With these models at hand, physicians can serve their patients better without stressing over patient risk. Not only do these avenues try to assure better reimbursements, but they also help physicians get more involved with their healing processes.
It will reward providers that bring greater efficiency and care quality on the table, with a fixed monthly payment in hand, which could either be expected primary care costs or the total cost of care. Better reimbursements are the motivation for providers to improve their care quality. It is a great effort in the direction of bringing physicians closer to their job than anything else.
Increasing the dependency of incentives on care quality is expected to push organizations to incorporate better technological solutions and save time for their providers. It will take the grunt work away from providers to automated and swifter solutions so that patient-provider interaction is enhanced with more time and better quality.
II. Primary Care First (PCF) Path
- PCF-General is designed for primary care practices that are willing to assume large financial risk in return for a simplified, total monthly payment that will allow clinicians to focus on patient care rather than unpredictable revenue.
- PCF-High Need Populations is designed to encourage primary care practices (Medicare-enrolled practices providing hospice or palliative care services) to assume financial responsibility for urgent, seriously ill beneficiaries who lack a primary care practitioner or care coordination, in return for a simplified, total monthly payment, that will allow clinicians to focus on patient care rather than unpredictable revenue.

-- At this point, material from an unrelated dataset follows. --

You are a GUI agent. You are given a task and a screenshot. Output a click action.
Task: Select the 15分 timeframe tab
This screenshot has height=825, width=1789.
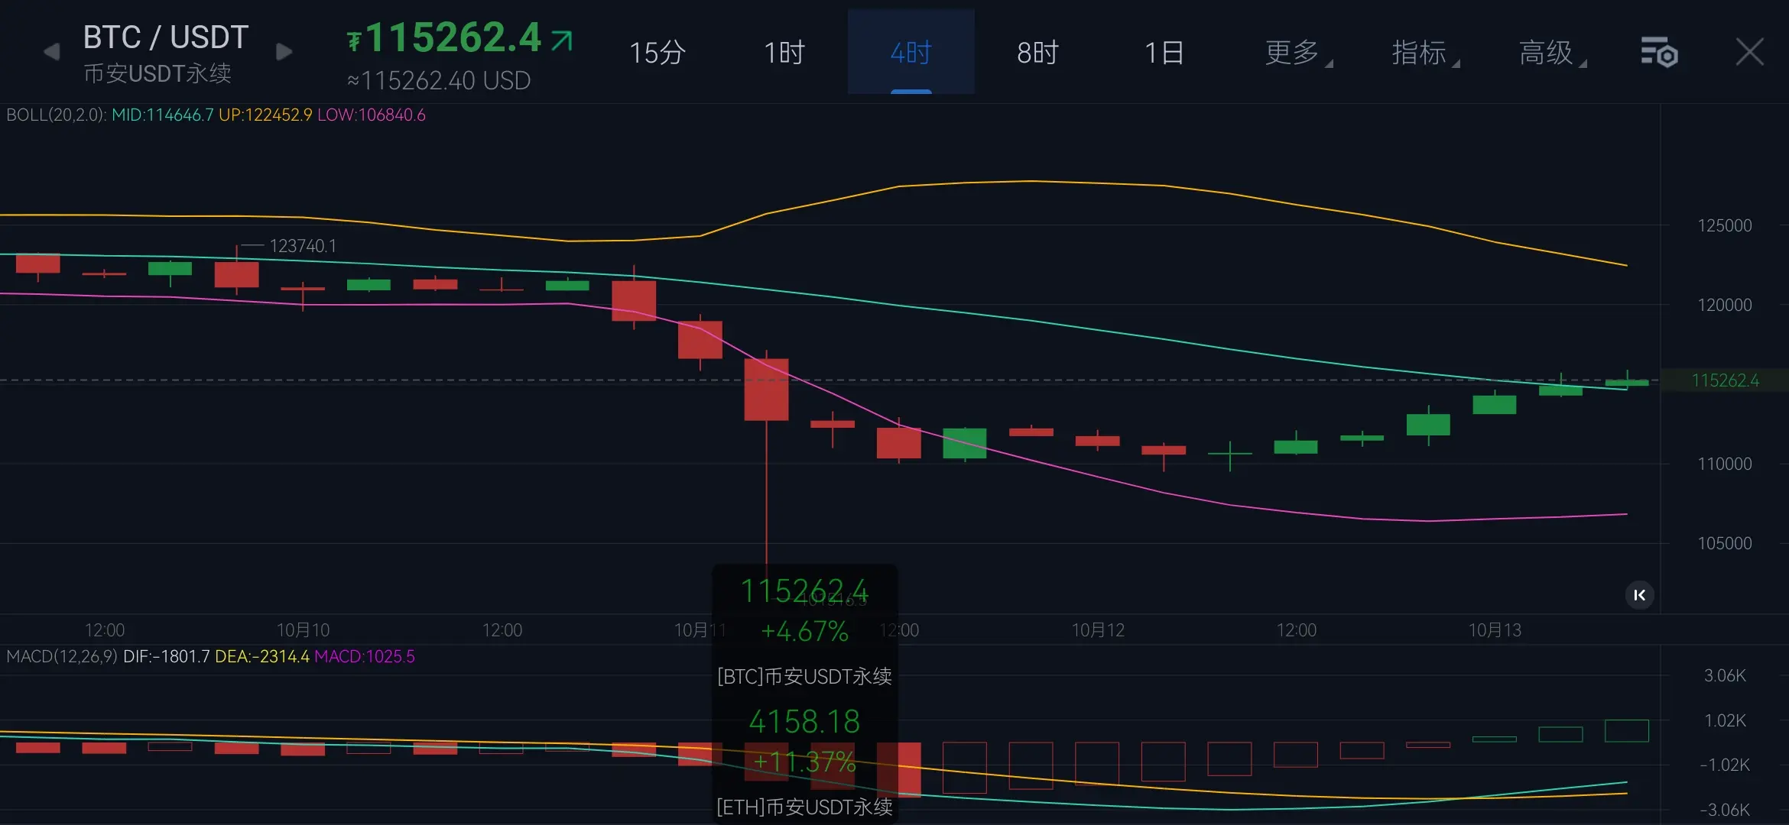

(CMS will begin accepting first-round applications for five-year PCF Payment models in spring 2019, with a launch planned in 26 regions across the US beginning in 2020. The second round of applications to be accepted in January 2020.)
Challenges to Solve
The PCF Payment Models aim to stir greater performance of primary care practices in ensuring the best care quality, by focusing on both, critical medical quality measures and high-need beneficiaries. These models are designed for primary care practices and are majorly encouraging them to assume greater risks.

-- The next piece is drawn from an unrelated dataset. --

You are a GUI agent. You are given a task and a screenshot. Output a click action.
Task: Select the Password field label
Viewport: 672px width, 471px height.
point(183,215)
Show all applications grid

Taking a step ahead towards better care, it is taking a load of arbitrary revenues off the shoulders of the physicians. These models have innovated payments for physicians, with a wide umbrella of beneficiaries. With such inclusions, physicians are getting closer to their patients, and organizations will be bound to provide them the quality time for healing the populations.
PCF participating practices will receive payment adjustments based on their performance on certain clinical quality measures including controlling high blood pressure, managing diabetes, and screening for colorectal cancer. It will reward practices that specialize in care for patients with complex, chronic, or severe conditions with higher monthly payments. Government is realizing the crucial role of physicians in saving the costs, and these models are designed for a slow transition to reformed healthcare.
With an increased focus on improving total person-care for high-risk patients that are based in primary care background, it pushes health networks to improve the work environment for physicians for better care quality, outcomes, and reimbursements.
The Road Ahead
It will be interesting to see how physicians enter into the new CMS models. Bending the cost curve has been a long-standing challenge for our care approaches, but with the dynamic partaking of incentives and care outcomes, new payment models can hope to jump on the bandwagon for improved cost and care outcomes.
As we are all trying to understand the right balance between performance-based payments and financial-risk sharing by providers, striking the right finance into healthcare will still need us to fight the barriers that have been holding back physician participation in risk acceptance.